El miércoles fue un día lluvioso, de esos que pegan los panfletos de publicidad al cristal del coche y luego cuesta un montón despegarlos. Eso a nuestra protagonista no le hizo ninguna gracia pero si le dio tiempo a leer que la publicidad en cuestión era de “Automóviles de ocasión FiestaCar”, un sitio del que ni había oído hablar ni tenía intención de ir. Tras cinco minutos de forcejeo sobre la lluvia, consiguió retirar parcialmente el insulso papelito de color blanco y se marchó. Sobre el asfalto mojado, como siempre, los pedazos rotos que quedaban del folleto, ya irreconocible.

El jueves una hojita azul se ubicaba sobre los apenas perceptibles trozos del panfleto del miércoles. Irritada por aquel acoso publicitario, lo arrancó sin leerlo del parabrisas y lo tiró con desprecio al suelo. Allí se quedó “Masajes terapéuticos” hasta que, dos horas más tarde, un tipo con la espalda machacada que se dirigía a su vehículo fijó su atención en él. Lo recogió del suelo y lo leyó pero, al darse cuenta de que el prefijo telefónico correspondía a otra comunidad, volvió a dejarlo donde estaba. Luego se fue a su casa donde le contó la curiosa anécdota a su mujer que, divertida, buscó en Internet el teléfono de un masajista para su desesperado marido.

El viernes, el mejor día de la semana por definición, la chica de la sonrisa bonita salía feliz del trabajo. Pensaba, como no, en sus planes para el fin de semana. Comida con las chicas, excursión al pantano, un café con su hermana… Estaba tan animada con su agitado y divertido fin de semana que ni se percató de la presencia de un nuevo panfleto publicitario. Lo quitó con un movimiento automático del limpiaparabrisas y lo tiró al suelo. Subió a coche, arrancó y se fue a casa. No paró de sonreír en todo el camino.

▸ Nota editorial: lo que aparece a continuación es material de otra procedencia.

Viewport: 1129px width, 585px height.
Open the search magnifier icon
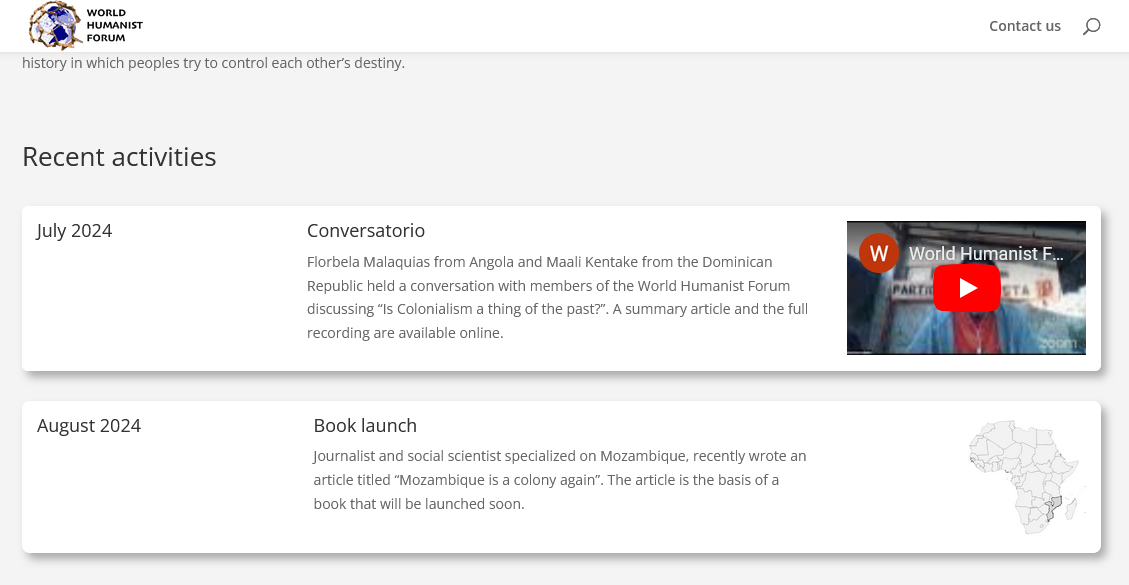click(1091, 26)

El panfleto permaneció en su sitio hasta que por la noche, cuando todos los coches se habían marchado a casa, alguien lo recogió con cuidado del suelo. Era un chico de aspecto tímido y mirada soñadora que leía la hojita en busca de algo que, claramente, no encontraba. Lo único que se podía leer era “Oro al peso, desde 25 euros el gramo”. Dobló cuidadosamente el papel y lo guardó en su bolsillo. La O había sido la más difícil de conseguir, pensó. Luego se marchó a casa, cabizbajo y distraído. Pensaba en la chica de la sonrisa bonita y en la declaración que, sin palabras, había construido para ella. Y en cuánto tiempo quedaba hasta que volviera a colocar la T en su parabrisas. El lunes, por supuesto, porque los lunes es cuando todo empieza. Incluso las declaraciones de amor imposibles. Esas que cuesta un poco reconocer.